Robinson v. Bankers Life and Cas. Co., 899 F. Supp. 848 (D.N.H. 1995)
May 3, 1995
BANKERS LIFE AND CASUALTY COMPANY; and Bruce Jordan, Defendants.
United States District Court, D. New Hampshire.
*849 Russell F. Hilliard, Upton, Sanders & Smith, Concord, NH, for defendants.
Dale Robinson, pro se.
McAULIFFE, District Judge.
Plaintiff's pro se amended complaint is written in a style difficult to understand. He seems to be raising federal and state causes of action based on discrimination at the hands of his alleged employer because of his disability, seasonal affective disorder. His federal claim(s), at least, suffer from fatal defects.
To the extent plaintiff attempts to assert a claim under the Rehabilitation Act of 1973, 29 U.S.C. § 794, his complaint necessarily fails because he does not allege that his employer qualifies as a "program or activity receiving federal financial assistance" (and it is clear that neither Defendant Bankers Life and Casualty Company, nor Defendant Bruce Jordan, is such an activity). To the extent plaintiff references, and asserts a claim under, the Americans with Disabilities Act, 42 U.S.C. § 12101, et seq., his complaint is defective in at least two ways. First, the unrebutted affidavit filed by defendants in support of their motion to dismiss establishes that:
Plaintiff signed a contract with Banker's Life in which he agreed to an agent/independent contractor, not an employer-employee, relationship. Plaintiff was an agent of the defendant insurance company, authorized to sell its policies in a designated territory;
Defendant paid plaintiff strictly on a commission basis, did not deduct any amount for income tax withholding, and accounted for commissions paid using IRS form 1099;
Defendant did not provide sick leave or paid vacation time and did not purport to set plaintiff's hours or assign specific duties. Plaintiff carried out his insurance sales efforts on a self-directed basis, providing his own transportation at his own expense, providing his own administrative support at his own expense, and setting his own schedule and level of effort;
Plaintiff was responsible for obtaining and maintaining, at his own expense, whatever licenses or permits might be required within his assigned territory.
Given these uncontroverted circumstances, and applying an "economic realities" test to determine whether Defendant Banker's Life was plaintiff's employer, it is apparent that it was not. As in Knight v. United Farm Bureau Mutual Insurance Co., 950 F.2d 377 (7th Cir. 1991), the general absence of company control over plaintiff's activities, the independent nature of his work (including methods and scheduling), the financial independence of his operation, the skills required, and the understanding of the parties as expressed in their written agreement all combine to establish plaintiff's status as an independent contractor. As Defendant Banker's Life was not plaintiff's employer within the meaning of the ADA (42 U.S.C. § 12111(5)) his complaint fails to state a claim under that Act.
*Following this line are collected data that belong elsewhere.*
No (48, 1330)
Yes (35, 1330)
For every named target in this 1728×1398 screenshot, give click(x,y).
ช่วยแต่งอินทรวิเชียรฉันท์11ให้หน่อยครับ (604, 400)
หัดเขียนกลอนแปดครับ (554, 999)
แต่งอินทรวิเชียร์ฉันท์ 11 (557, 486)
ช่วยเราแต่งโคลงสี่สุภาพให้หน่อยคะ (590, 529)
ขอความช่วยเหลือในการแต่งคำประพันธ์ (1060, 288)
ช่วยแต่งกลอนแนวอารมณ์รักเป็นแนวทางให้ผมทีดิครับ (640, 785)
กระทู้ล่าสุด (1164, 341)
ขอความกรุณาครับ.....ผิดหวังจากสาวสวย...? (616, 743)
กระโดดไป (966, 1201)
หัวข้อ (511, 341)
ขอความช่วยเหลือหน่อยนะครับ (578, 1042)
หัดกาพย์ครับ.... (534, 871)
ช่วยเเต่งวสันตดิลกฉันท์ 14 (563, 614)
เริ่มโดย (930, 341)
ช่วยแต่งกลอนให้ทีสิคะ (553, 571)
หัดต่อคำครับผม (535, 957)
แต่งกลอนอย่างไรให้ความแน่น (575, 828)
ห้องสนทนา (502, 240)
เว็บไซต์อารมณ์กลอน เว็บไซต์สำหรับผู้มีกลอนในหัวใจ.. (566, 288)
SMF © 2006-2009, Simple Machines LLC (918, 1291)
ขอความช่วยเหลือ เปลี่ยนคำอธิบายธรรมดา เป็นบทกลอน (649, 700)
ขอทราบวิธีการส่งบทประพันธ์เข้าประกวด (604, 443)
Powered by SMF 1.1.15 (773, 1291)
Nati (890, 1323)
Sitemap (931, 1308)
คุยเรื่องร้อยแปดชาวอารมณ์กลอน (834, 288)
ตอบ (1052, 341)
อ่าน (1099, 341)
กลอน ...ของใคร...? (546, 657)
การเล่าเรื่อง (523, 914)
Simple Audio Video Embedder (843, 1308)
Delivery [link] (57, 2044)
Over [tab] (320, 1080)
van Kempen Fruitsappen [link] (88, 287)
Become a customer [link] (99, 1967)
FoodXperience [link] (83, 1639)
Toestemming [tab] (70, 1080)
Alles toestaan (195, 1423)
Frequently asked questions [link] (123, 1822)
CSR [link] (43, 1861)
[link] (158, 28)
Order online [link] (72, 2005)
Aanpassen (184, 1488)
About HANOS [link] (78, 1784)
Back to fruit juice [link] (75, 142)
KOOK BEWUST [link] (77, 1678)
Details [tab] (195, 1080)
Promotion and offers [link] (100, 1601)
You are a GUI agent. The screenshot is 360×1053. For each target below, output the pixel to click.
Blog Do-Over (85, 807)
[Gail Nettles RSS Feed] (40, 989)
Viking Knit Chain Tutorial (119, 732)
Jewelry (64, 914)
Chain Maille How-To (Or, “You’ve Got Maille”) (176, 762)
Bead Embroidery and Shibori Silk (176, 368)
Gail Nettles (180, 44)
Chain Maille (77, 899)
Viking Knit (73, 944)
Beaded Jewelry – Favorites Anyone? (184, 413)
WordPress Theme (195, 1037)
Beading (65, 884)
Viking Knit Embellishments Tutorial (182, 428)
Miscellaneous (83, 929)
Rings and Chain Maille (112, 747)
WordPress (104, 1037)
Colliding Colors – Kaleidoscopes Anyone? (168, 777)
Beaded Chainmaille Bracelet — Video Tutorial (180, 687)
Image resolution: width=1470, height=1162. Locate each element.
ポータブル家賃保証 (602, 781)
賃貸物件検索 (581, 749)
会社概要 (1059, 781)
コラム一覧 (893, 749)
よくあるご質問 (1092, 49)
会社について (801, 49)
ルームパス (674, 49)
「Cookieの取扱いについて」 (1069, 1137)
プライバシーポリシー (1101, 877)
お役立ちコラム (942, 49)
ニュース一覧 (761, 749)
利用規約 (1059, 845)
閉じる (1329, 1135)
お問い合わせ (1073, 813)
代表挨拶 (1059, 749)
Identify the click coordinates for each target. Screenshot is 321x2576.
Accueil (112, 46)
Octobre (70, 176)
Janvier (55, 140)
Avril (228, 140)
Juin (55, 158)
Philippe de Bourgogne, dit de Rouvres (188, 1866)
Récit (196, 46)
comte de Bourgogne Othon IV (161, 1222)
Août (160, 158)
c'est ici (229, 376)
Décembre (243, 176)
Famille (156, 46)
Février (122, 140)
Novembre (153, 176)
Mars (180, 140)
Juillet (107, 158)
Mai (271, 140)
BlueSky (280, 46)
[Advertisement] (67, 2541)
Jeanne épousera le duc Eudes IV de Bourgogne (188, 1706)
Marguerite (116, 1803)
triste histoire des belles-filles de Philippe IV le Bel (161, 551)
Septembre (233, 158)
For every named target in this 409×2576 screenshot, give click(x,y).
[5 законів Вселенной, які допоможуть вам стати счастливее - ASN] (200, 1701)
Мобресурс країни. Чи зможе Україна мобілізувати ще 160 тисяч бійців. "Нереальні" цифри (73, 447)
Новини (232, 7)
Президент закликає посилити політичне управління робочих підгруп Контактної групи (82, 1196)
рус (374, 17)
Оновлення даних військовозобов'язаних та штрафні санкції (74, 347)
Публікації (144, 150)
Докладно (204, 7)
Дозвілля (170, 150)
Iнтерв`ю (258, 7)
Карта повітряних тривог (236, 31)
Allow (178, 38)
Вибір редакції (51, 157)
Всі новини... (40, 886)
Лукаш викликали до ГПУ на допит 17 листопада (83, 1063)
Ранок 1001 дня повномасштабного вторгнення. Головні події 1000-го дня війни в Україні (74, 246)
In addition, suit under the ADA must be filed within 90 days of receipt of a "Right to Sue" letter from the Commission. 42 U.S.C. § 12117(a); see also 42 U.S.C. § 2000e-5. Plaintiff received his Right to Sue letter on March 8, 1994, but did not file suit (or file pleadings which, given his pro se status, was deemed sufficient to toll the statute of limitations) until June 7, 1994. The limitations period had already expired on June 6th, and plaintiff has offered no explanation for his late filing. Nothing points to defendant's interference or involvement in causing any filing delay, and no other basis exists in the record for invoking equitable tolling principles. Accordingly, plaintiff's ADA claim is also barred by the applicable statute of limitations. See e.g. Wilburn v. *850 Dial Corp., 724 F. Supp. 530 (W.D.Tenn. 1989).
Defendants' motion to dismiss (document no. 9) is hereby granted and plaintiff's complaint is hereby dismissed to the extent it seeks to raise federal causes of action. The court declines to exercise supplemental jurisdiction over state law claims plaintiff seeks to raise, if any, (see 28 U.S.C. § 1367(c) (3)) and to that extent the complaint is also dismissed without prejudice to plaintiff's bringing any state claims he might have in state court.